(Listed entries begins)

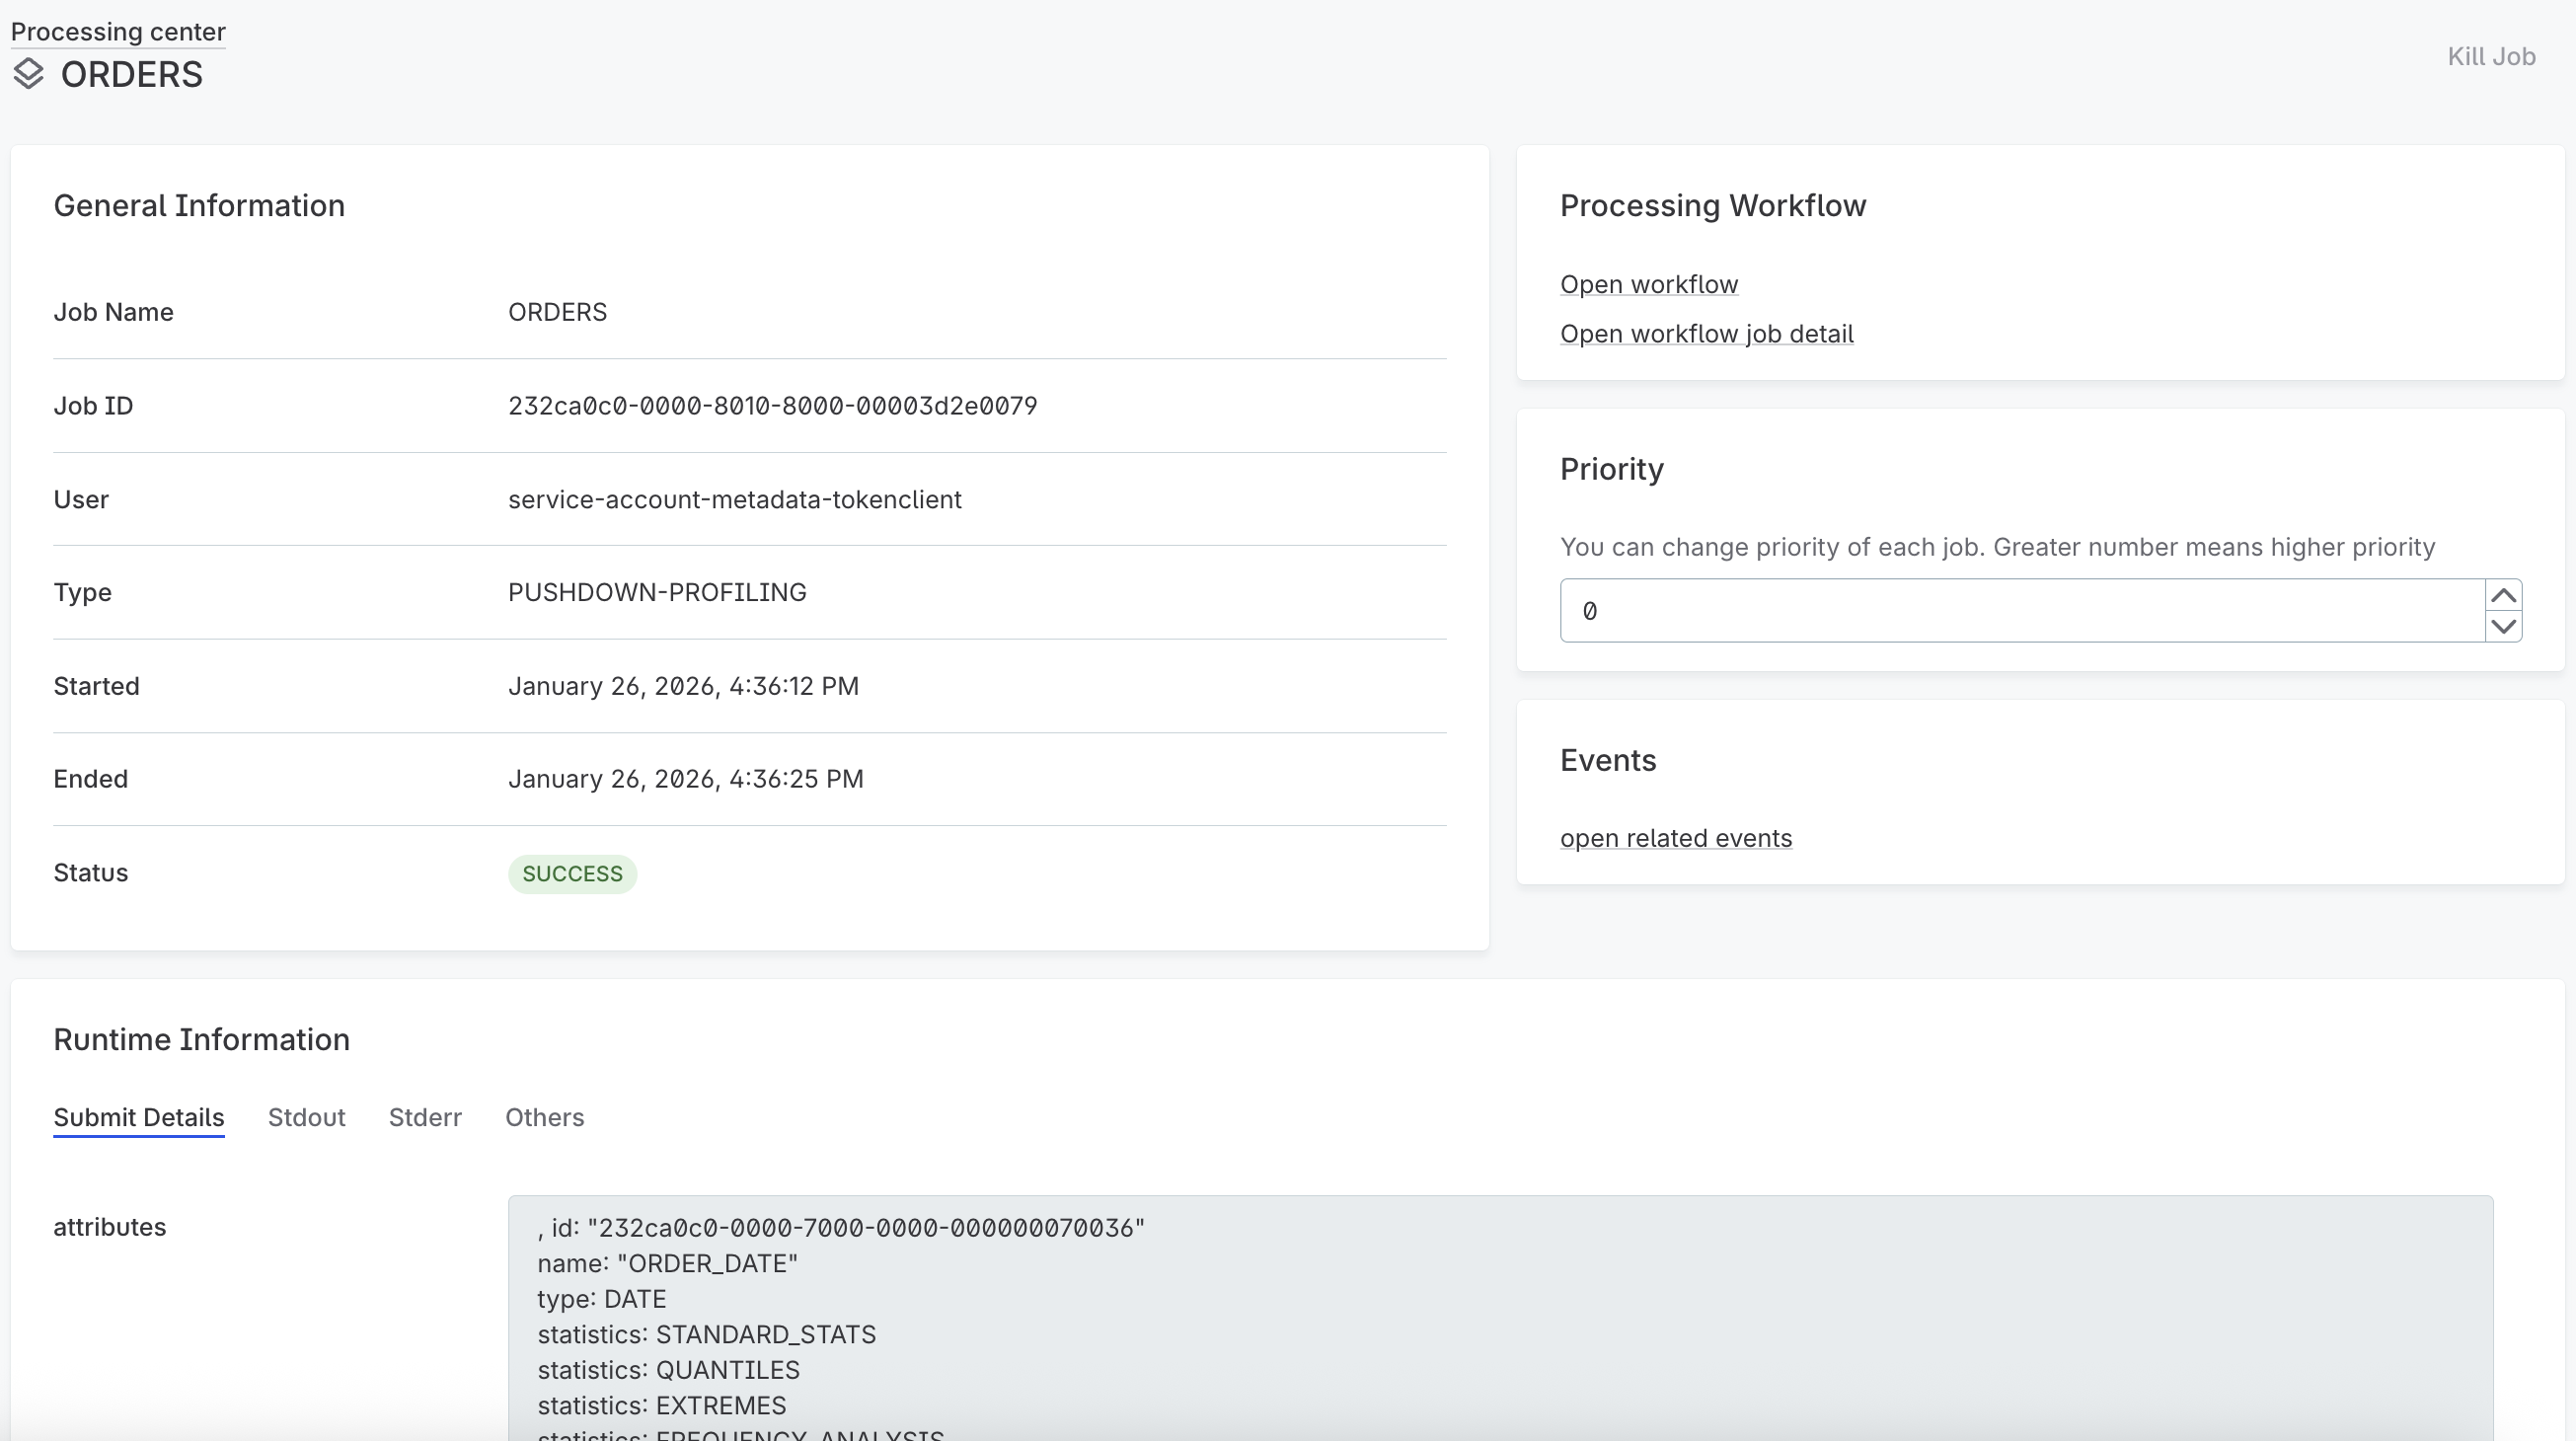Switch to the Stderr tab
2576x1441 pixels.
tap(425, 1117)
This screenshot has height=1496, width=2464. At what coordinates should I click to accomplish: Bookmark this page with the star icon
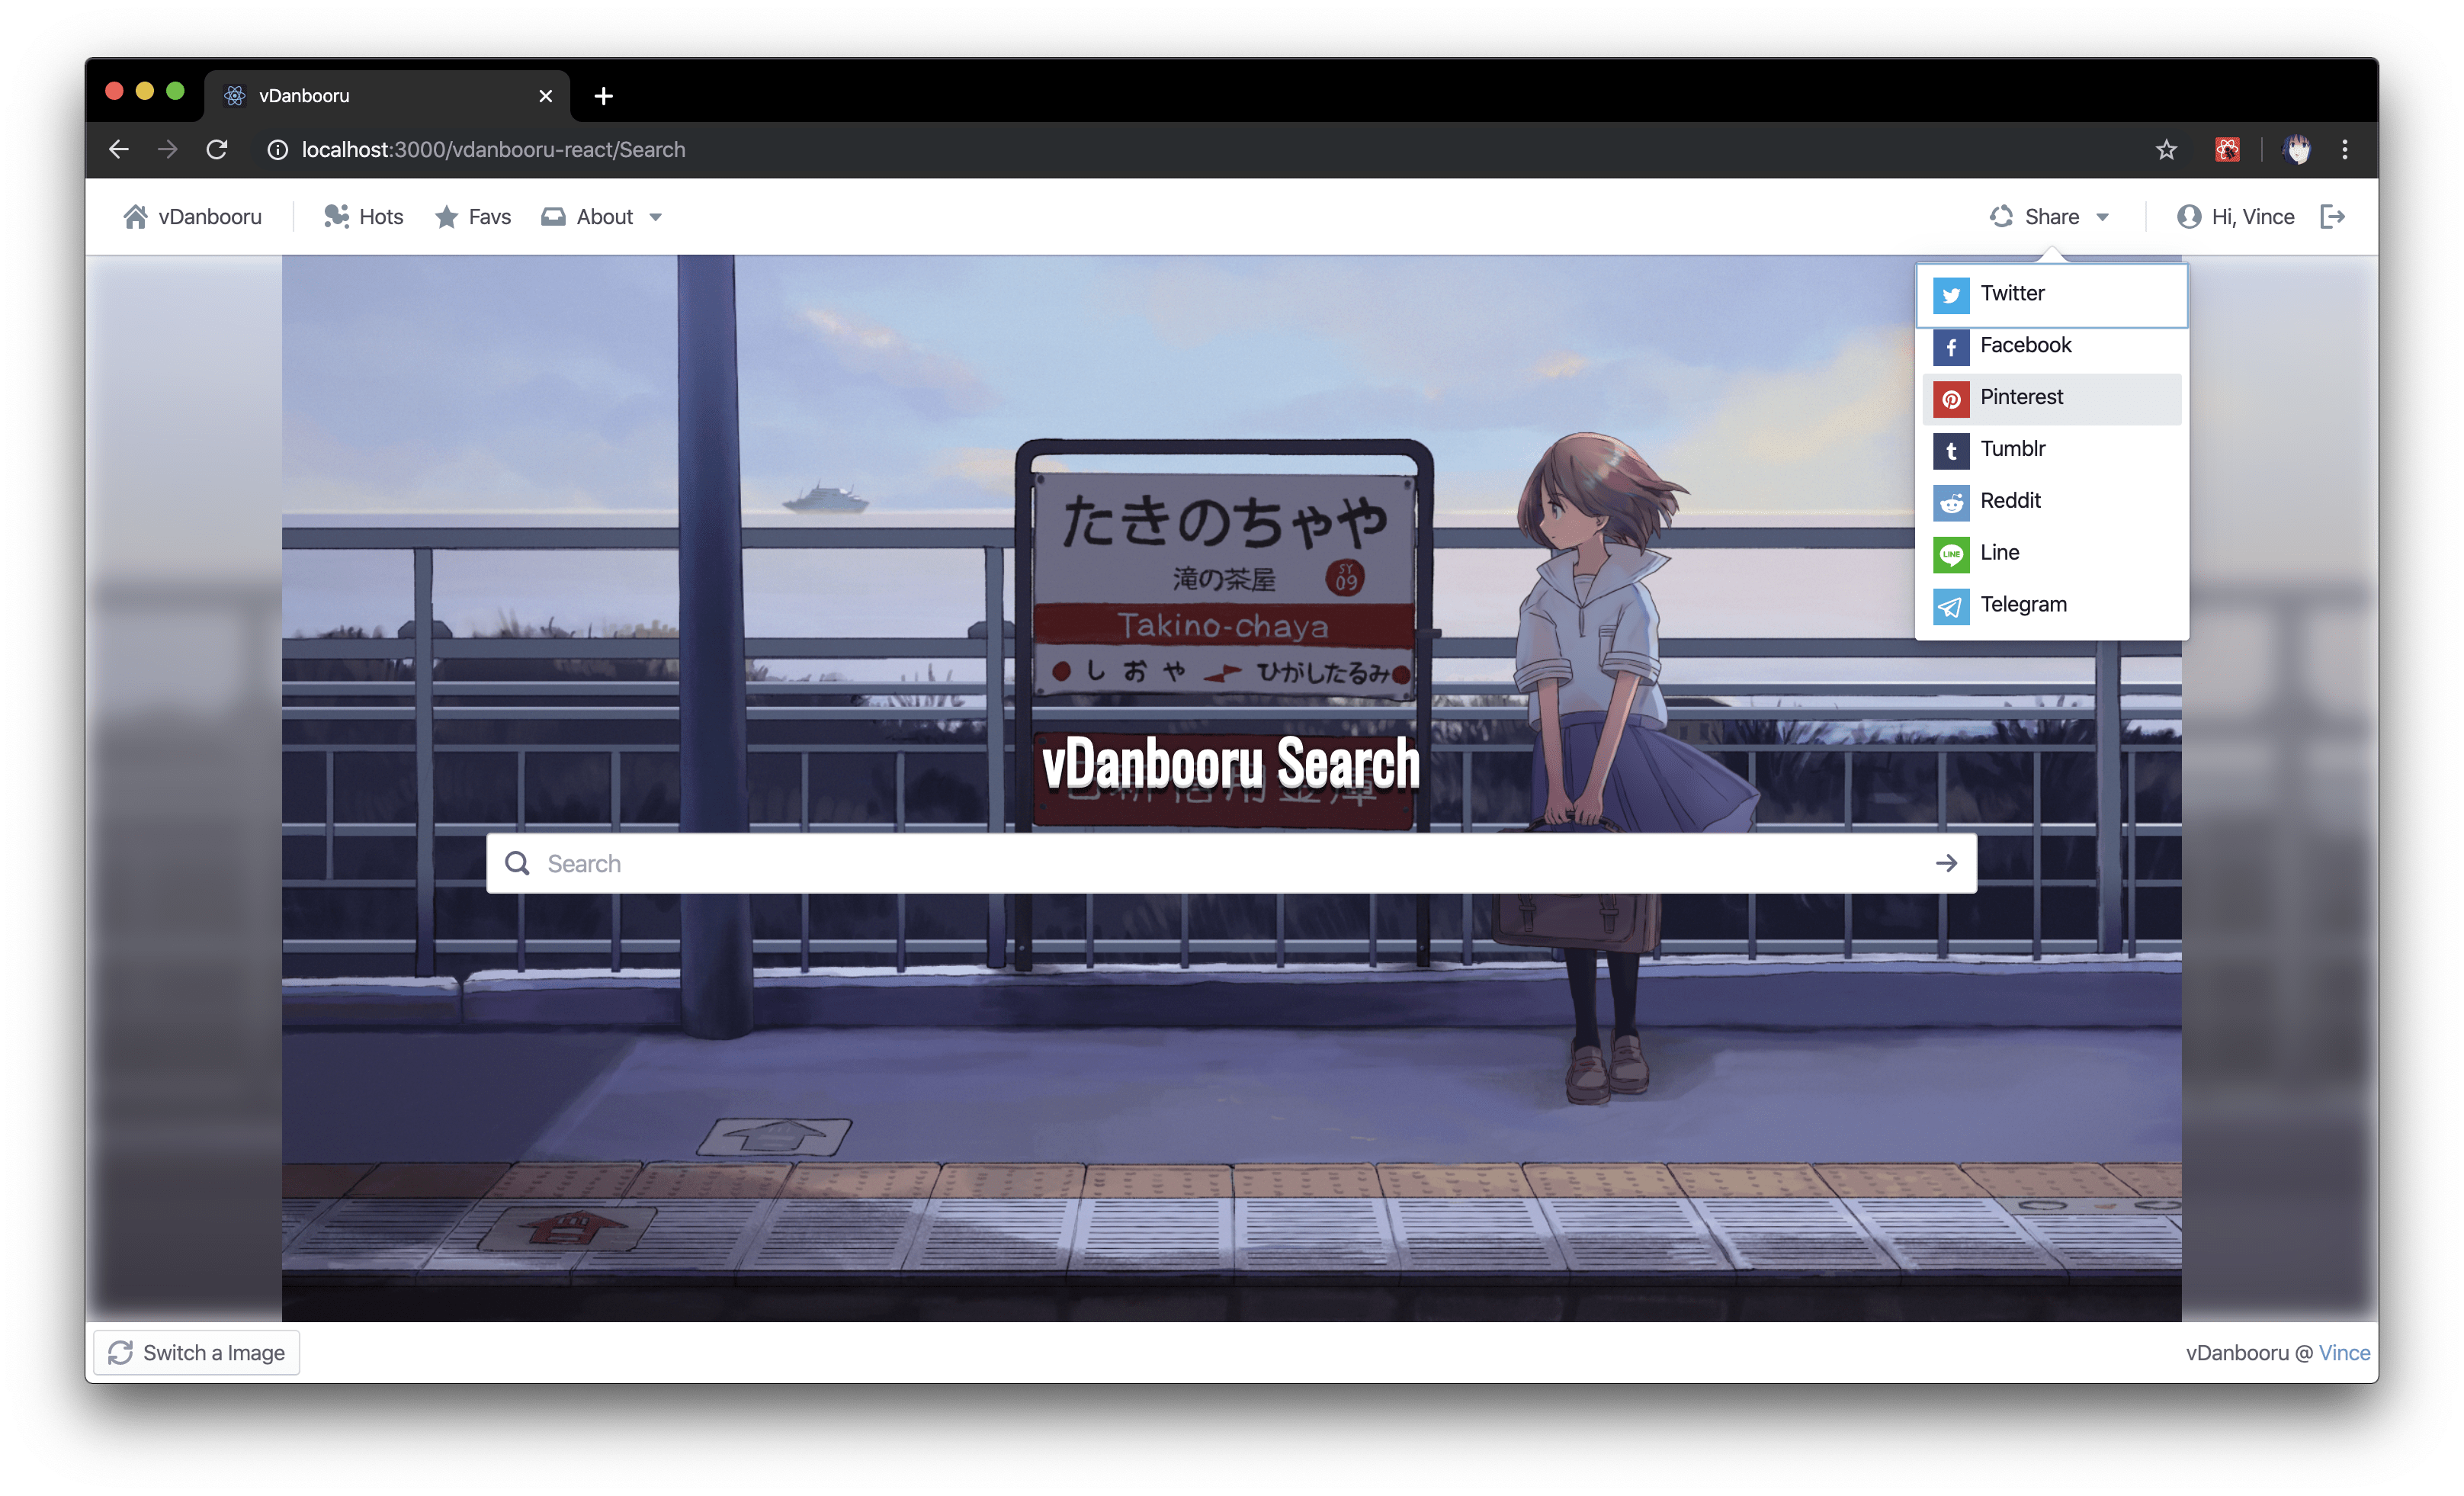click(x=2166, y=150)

(Listed entries ends)

▶ _Try it_
Once the line containing "This screenshot has" is found, copy it and each line after it through the end of the entries above exactly; nothing else, and no pictures.

▶ _Solution to this problem_
This screenshot has height=1496, width=2464. At what coordinates should I click to accomplish: Bookmark this page with the star icon
click(x=2166, y=150)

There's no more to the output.